## [EXERCISE DESCRIPTION]
Below are the records; repeat exactly their lines between the line holding "The width and height of the screenshot is (1579, 698)." and the line holding "Toggle the Dawnguard.esm plugin checkbox", inclusive, skipping the pictures.
GIVEN RECORDS START
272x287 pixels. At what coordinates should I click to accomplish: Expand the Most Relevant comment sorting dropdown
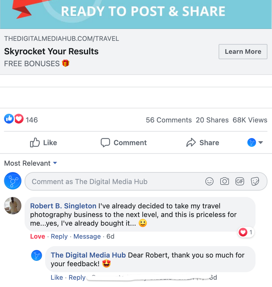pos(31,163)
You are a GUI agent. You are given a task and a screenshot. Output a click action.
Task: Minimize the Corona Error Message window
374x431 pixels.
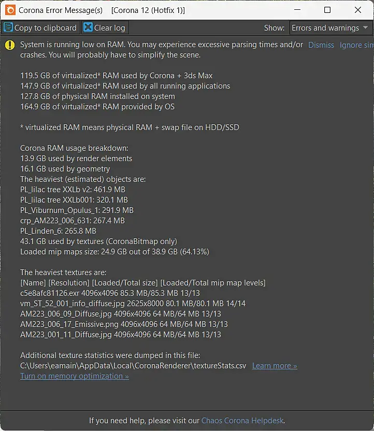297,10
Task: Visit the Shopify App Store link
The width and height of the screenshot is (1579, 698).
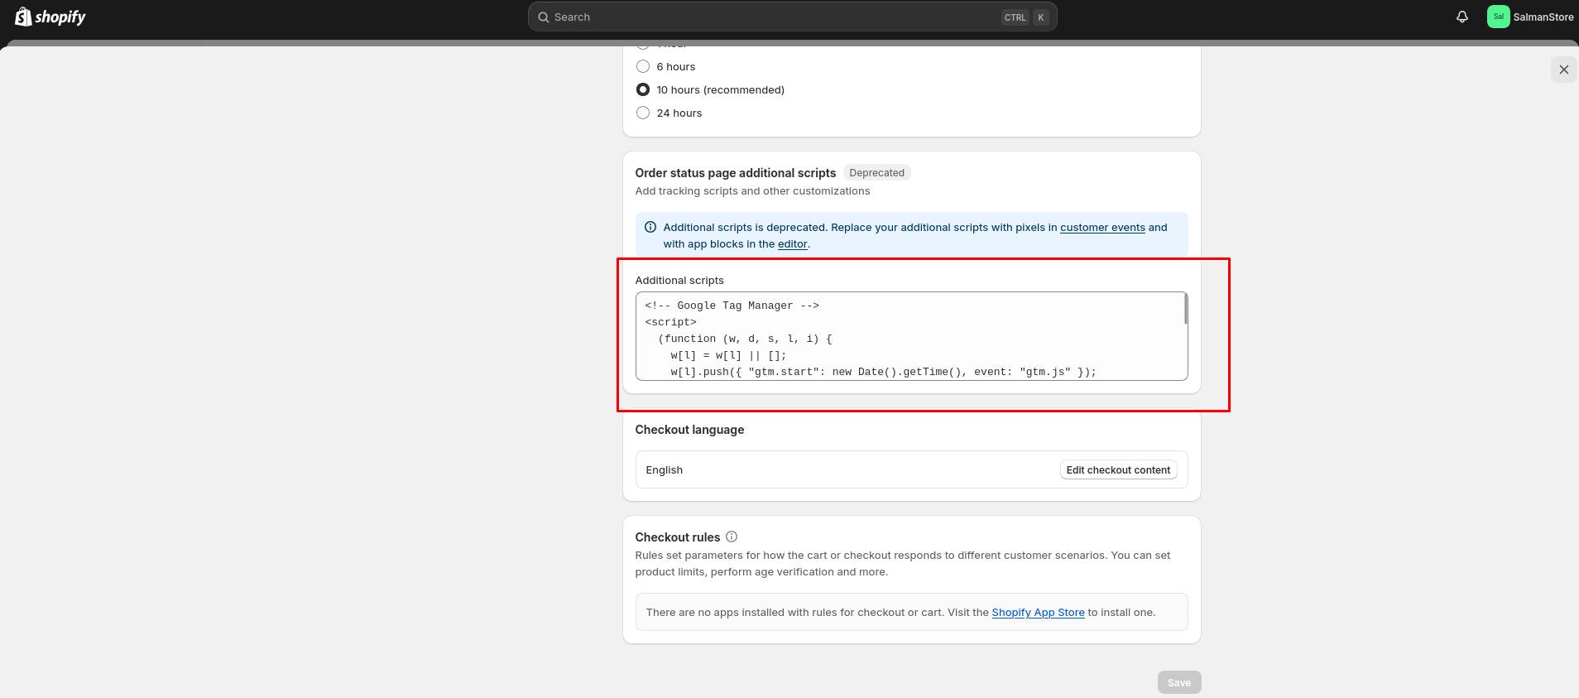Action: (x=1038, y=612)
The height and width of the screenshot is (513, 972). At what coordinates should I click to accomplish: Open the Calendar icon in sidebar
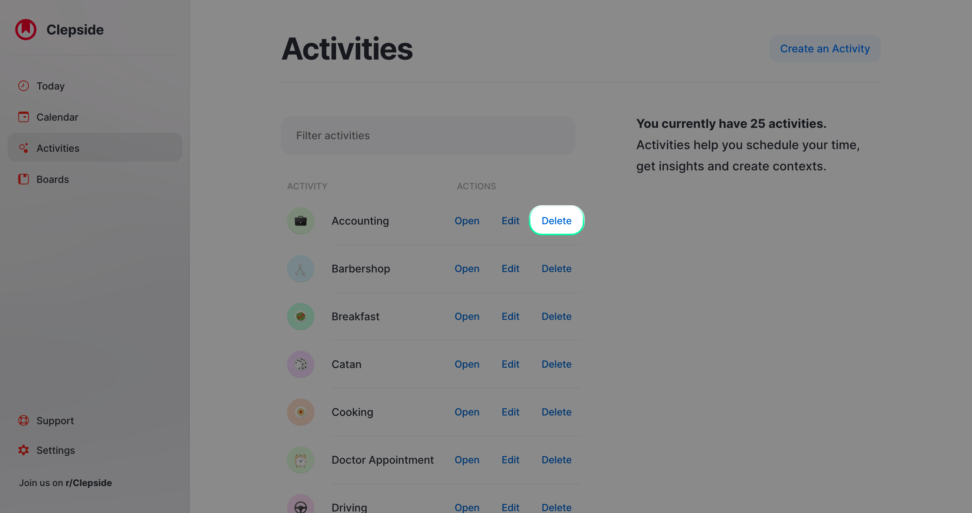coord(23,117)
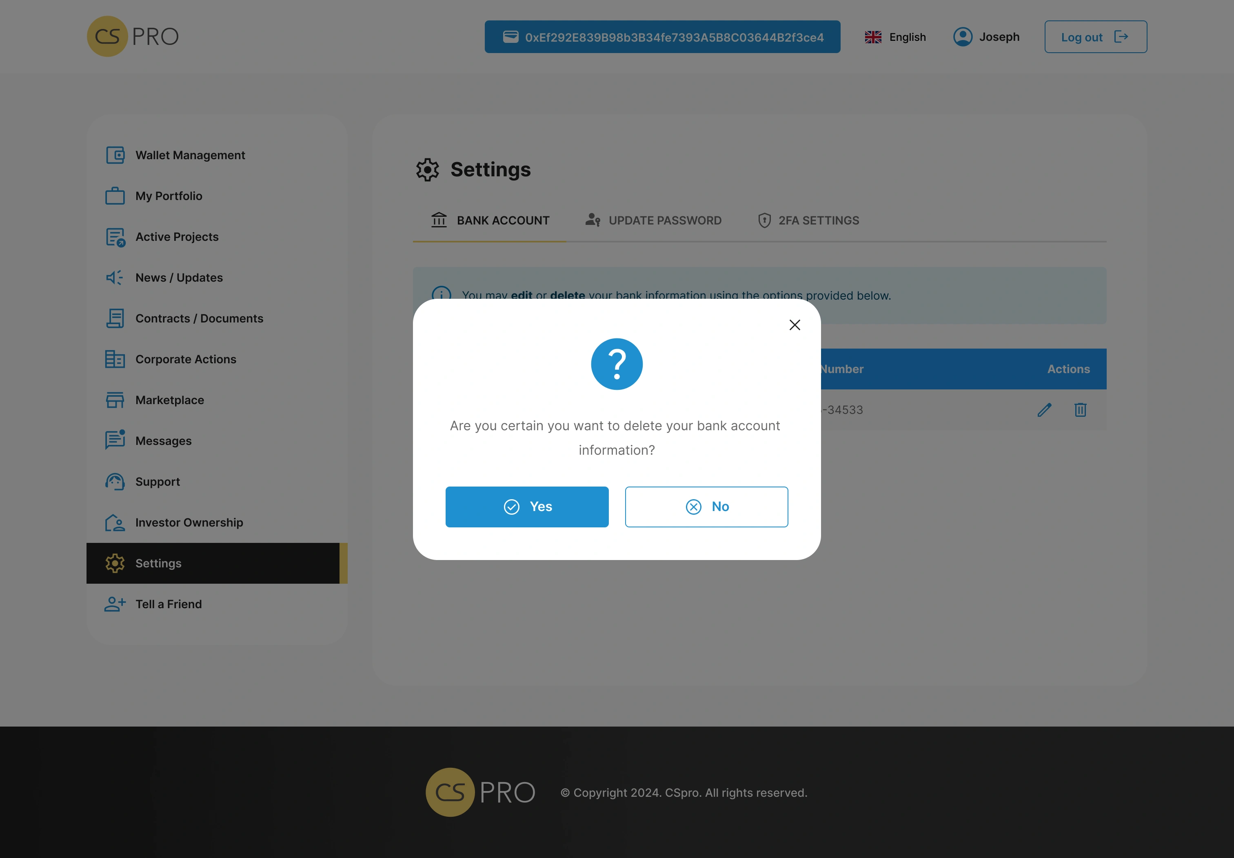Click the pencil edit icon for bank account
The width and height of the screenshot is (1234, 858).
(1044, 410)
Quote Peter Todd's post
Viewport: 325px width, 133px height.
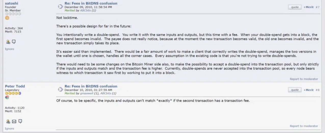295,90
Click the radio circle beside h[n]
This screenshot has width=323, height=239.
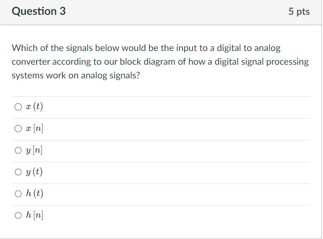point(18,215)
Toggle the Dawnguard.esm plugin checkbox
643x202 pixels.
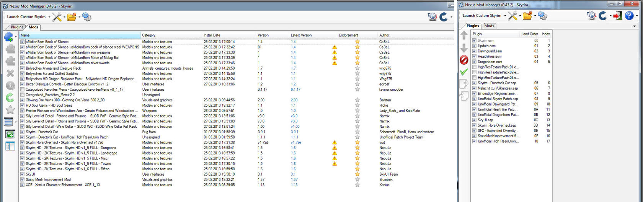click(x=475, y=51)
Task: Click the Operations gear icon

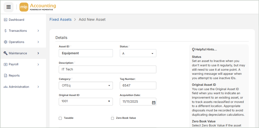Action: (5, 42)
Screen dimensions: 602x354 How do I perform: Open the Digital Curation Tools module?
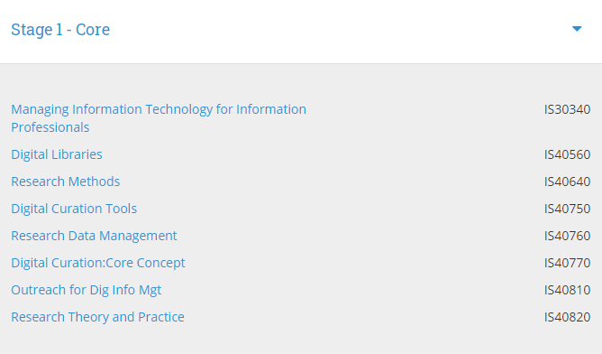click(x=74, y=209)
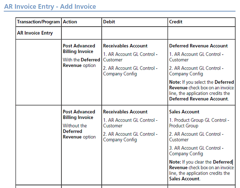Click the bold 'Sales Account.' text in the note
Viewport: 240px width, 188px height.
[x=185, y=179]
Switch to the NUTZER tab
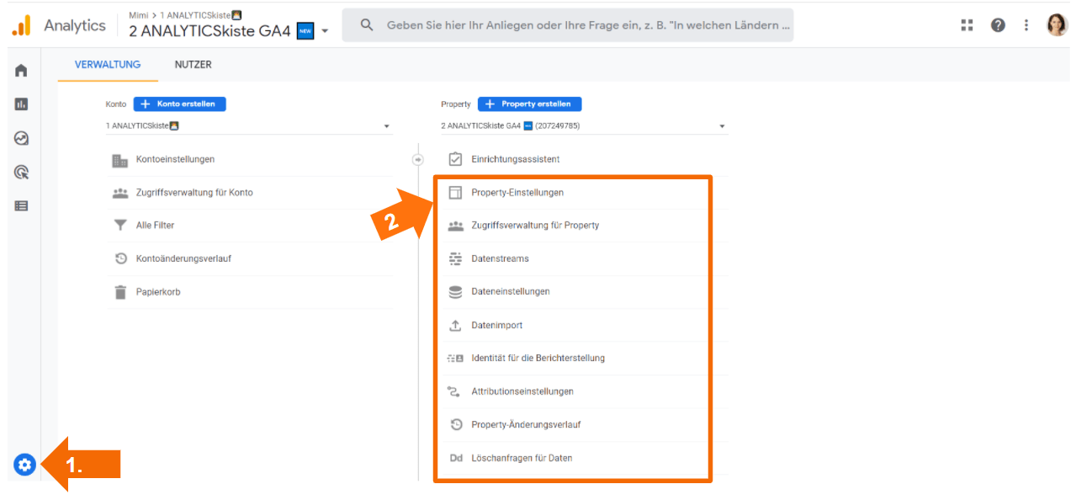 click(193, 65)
GIVEN RECORDS END
GIVEN RECORDS START
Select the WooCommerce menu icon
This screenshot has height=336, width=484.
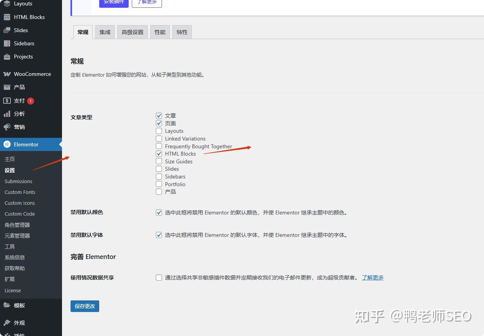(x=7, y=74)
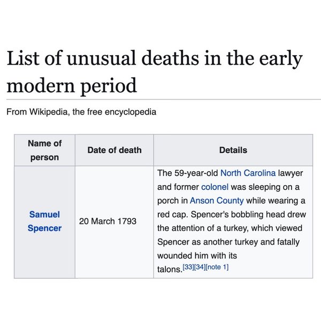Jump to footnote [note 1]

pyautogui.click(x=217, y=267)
GIVEN RECORDS END
## [TASK ANSWER]
The width and height of the screenshot is (1579, 698).
Action: (x=1038, y=612)
The height and width of the screenshot is (513, 972). At what coordinates should I click to accomplish: Open the Calendar icon in sidebar
coord(23,117)
Click the pencil edit icon for bank account
The width and height of the screenshot is (1234, 858).
(1044, 410)
Quote Peter Todd's post
Viewport: 325px width, 133px height.
295,90
Click the radio circle beside h[n]
This screenshot has width=323, height=239.
point(18,215)
Toggle the Dawnguard.esm plugin checkbox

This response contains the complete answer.